Posté par othoharmonie le 11 novembre 2011

 

 

Mythes et légendes

 

Ours et Légendes Chinoises dans OURS 220px-Jieyu_Fighting_against_Bear_by_Jin_TingbiaoÀ l’instar des Sibériens et des Amérindiens, les Chinois évoquent des ours anthropomorphes : le Lunheng de Wang Chong mentionne deux ours transformés en hommes et au IVe siècle, le Baopuzi dit que l’ours vit cinq cents ans, après quoi il se métamorphose en homme. 

 

L’ours chinois semble avoir eu pour fonction d’annoncer la naissance des garçons, et rêver d’un ours était considéré comme de bon augure, l’animal acquérant un statut de génie ou d’être spirituel envoyé du ciel par les puissances célestes.
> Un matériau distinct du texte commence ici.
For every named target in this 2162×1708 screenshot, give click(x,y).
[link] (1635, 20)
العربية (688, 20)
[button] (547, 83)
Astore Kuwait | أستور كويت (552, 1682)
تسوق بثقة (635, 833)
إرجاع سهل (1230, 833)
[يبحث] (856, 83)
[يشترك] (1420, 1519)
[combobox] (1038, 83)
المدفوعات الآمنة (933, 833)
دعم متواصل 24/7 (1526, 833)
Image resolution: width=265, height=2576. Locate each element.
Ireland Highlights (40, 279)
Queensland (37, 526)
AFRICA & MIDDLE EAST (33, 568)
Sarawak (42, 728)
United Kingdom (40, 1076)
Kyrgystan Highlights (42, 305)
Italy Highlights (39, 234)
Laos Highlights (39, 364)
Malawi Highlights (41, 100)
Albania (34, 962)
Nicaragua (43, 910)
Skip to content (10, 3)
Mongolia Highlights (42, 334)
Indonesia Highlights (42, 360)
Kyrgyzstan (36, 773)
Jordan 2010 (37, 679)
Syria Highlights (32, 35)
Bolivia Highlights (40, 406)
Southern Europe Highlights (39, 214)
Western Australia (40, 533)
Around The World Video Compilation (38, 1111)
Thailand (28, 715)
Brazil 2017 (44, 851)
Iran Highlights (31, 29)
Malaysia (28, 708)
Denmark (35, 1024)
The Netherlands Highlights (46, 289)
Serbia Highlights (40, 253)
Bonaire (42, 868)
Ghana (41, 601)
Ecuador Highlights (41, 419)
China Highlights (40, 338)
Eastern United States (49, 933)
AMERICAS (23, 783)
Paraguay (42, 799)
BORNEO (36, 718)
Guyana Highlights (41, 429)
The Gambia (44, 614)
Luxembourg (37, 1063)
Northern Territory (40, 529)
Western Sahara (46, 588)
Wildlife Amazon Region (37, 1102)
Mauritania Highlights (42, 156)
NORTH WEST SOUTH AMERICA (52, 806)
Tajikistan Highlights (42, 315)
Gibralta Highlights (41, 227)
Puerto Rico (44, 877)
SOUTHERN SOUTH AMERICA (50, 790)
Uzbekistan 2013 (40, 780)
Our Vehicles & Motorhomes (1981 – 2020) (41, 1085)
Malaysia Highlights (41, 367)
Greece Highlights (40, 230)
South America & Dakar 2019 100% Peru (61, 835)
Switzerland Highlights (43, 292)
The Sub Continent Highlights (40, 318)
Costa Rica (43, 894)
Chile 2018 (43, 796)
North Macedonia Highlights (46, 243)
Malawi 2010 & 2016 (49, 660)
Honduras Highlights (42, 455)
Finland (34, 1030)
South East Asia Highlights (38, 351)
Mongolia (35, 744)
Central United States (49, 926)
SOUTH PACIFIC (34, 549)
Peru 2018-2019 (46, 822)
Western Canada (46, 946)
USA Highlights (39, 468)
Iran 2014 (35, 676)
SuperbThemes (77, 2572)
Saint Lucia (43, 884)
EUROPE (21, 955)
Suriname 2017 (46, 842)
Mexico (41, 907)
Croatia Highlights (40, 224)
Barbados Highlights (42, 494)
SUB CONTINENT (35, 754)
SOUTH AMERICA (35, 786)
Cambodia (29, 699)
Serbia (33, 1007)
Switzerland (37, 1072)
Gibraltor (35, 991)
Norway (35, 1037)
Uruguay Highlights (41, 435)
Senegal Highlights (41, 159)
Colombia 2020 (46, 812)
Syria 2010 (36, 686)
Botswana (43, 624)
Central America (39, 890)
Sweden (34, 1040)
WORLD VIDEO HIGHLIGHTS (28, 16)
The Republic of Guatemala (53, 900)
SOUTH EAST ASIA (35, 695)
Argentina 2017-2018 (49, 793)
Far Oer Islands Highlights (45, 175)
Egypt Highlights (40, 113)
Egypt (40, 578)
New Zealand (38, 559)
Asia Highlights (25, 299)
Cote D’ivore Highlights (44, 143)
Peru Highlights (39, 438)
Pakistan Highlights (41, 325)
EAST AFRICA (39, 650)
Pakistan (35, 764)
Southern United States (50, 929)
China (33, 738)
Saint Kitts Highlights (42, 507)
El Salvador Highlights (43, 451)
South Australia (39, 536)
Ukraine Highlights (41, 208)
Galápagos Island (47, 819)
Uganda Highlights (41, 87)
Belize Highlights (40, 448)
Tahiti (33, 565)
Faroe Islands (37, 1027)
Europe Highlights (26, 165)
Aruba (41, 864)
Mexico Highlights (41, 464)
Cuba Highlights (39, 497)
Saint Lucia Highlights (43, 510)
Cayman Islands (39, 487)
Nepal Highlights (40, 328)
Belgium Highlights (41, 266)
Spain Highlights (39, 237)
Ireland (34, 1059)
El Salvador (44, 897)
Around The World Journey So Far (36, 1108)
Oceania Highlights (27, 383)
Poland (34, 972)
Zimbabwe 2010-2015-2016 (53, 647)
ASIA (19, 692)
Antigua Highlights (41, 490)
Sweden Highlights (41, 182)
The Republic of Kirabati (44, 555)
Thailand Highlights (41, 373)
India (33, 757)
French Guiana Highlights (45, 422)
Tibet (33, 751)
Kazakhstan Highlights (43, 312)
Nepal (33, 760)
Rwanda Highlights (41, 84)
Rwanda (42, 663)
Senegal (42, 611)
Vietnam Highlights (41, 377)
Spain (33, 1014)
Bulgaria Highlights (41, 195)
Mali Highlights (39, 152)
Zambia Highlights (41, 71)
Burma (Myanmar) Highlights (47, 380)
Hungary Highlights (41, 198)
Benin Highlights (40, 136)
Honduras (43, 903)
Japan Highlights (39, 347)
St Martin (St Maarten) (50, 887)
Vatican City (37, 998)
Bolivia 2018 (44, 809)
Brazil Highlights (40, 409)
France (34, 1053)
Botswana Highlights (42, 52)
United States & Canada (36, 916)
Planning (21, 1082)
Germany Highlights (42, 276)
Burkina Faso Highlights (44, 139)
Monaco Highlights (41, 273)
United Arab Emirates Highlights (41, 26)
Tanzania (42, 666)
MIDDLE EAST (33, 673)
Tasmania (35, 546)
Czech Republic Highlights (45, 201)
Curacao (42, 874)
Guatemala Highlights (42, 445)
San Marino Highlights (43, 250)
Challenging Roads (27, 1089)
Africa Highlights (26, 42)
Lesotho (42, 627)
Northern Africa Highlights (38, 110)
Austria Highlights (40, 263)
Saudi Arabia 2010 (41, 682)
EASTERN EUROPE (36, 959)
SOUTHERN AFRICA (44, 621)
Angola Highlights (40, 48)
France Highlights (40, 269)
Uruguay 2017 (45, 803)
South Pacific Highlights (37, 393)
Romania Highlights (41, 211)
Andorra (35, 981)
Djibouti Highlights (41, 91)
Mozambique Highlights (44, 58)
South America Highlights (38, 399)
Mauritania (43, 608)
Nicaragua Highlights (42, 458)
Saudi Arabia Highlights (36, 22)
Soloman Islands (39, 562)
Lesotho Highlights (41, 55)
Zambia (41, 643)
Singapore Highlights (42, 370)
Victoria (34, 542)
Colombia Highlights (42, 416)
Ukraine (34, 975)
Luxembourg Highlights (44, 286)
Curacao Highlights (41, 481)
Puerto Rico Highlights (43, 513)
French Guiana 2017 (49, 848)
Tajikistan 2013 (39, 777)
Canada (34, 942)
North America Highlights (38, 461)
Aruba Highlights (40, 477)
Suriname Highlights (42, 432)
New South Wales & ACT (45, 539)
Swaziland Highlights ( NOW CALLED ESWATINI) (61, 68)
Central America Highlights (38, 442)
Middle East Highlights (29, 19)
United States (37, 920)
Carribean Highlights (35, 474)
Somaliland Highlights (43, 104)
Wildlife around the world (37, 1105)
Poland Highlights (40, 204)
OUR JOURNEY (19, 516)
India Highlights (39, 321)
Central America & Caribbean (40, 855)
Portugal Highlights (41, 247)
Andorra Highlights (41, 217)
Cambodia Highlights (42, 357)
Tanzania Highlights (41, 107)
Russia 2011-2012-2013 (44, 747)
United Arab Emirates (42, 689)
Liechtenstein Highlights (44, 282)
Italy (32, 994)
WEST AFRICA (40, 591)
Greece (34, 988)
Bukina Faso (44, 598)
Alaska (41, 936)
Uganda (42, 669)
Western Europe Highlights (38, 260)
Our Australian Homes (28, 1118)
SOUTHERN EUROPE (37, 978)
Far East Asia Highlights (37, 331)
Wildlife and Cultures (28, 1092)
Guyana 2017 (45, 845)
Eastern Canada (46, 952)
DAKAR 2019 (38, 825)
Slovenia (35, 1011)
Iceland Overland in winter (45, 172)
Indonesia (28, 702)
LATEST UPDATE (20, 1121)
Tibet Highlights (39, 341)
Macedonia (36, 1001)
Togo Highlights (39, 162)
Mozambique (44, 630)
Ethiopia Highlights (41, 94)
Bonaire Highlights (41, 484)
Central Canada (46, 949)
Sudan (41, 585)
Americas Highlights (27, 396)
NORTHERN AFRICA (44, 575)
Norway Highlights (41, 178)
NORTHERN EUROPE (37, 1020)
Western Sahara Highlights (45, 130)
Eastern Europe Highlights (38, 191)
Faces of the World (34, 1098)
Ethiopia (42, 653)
Il annonçait alors une naissance prochaine. Yu le Grand prenait parfois la forme d’un ours pour organiser le monde, mais l’animal est tout particulièrement associé à son père Gun, qui se transforma en ours jaune (couleur de la terre dans la symbolique chinoise) afin de pénétrer le « gouffre des plumes » et d’en devenir le génie. 

 

Médecine chinoise 

 

L’ours est réputé pour ses vertus médicinales durant toute l’histoire chinoise, et le Bencao gangmu livre une liste impressionnante de remèdes à base de ses sécrétions et de diverses parties de son corps, ainsi, la graisse fait pousser les cheveux et guérit de la teigne, la chair protège des rhumatismes et les pattes antérieures revigorent. La bile de l’ours est réputée depuis des millénaires et servait à soigner la dysenterie ; toujours utilisée traditionnellement de nos jours, elle est prélevée dans des fermes qui élèvent des ours à collier dans des conditions misérables.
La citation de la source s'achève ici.